Sanichi asked Daisy to marry him and she accepted. They applied for a marriage license near the end of September 1910. There was only one problem — officials in Seattle refused to grant the license because he was Asian and she was white. Next, they applied for the license in Tacoma because they heard that two other mixed-race couples had received marriage licenses there. The state auditor was not happy about it, but he admitted there was no law against granting them the license. “We can take our time investigating the applications and they may get tired of waiting,” the auditor commented. In fact, Washington was the only state in the western U.S. and one of only eight in the nation where inter-racial marriage was legal at the time. The couple waited patiently, and the license was eventually granted. A justice of the peace married Sanichi and Daisy on November 5, 1910 in Mason County, Washington.

By 1915 the Kandas had three children: Eugene, George and Lillian. Sanichi continued to work as an oysterman and oyster culler in South Bay, north of Olympia. Another son, Richard, joined the family in 1929.

After running the gauntlet to get married, wouldn’t it be wonderful if Sanichi and Daisy’s story were one of happy-ever-after? Sadly, that’s not the case. On November 25, 1934, their beautiful daughter, Lillian, was shot and killed on a lonely road in Thurston County, Washington, by Merritt Hunter, Jr., a jealous high school sweetheart, after she tried to break off her relationship with him. Hunter’s father told a news reporter that his son had been behaving irrationally for about a year before the murder. He said that he and his wife were unhappy about the relationship because Lillian had some Japanese ancestry.

Hunter in jail - Newspapers.com
News photo of Merritt Hunter in jail after he was arrested for the murder of Lillian Kanda.

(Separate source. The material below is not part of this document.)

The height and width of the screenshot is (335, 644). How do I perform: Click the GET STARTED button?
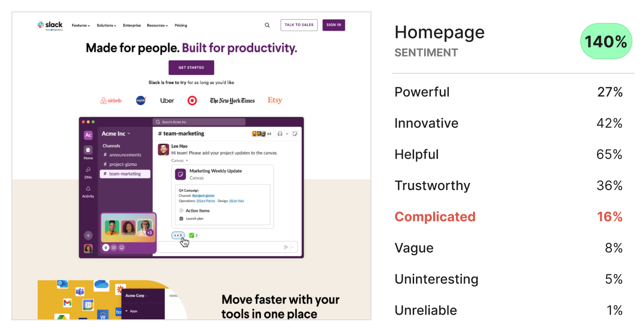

Hunter was convicted of first-degree murder and sentenced to death. His sentence was later commuted to life in prison. He was paroled in 1951. Four years after he was released, he shot and killed his wife, Elayne, with a .22 caliber rifle. Then he turned the gun on himself, committing suicide.

Sanichi, Daisy and their three sons were sent to Tule Lake War Relocation Center, an internment camp in northern California, on June 4, 1942, after the outbreak of World War II. The camp was constructed for incarceration of Japanese people living in America and Americans of Japanese ancestry, due to irrational fears that they might collaborate with the Japanese. Daisy was not in either category, but she was sent to Tule Lake anyway. The Kanda’s sons left the camp shortly after they arrived. Sanichi and Daisy remained at the camp until October 4, 1943.

tule-16
Cabins at the Tule Lake Camp, circa 1944.

After the war ended Sanichi got a job with the railroad. He outlived Daisy, who died in 1962, by one year. They are buried with three of their children and their tiny granddaughter, Karen, in Tumwater, Washington.

Featured photo: Sanichi Kanda, 1905 carte-de-visite mugshot (front and back). Collection of the author.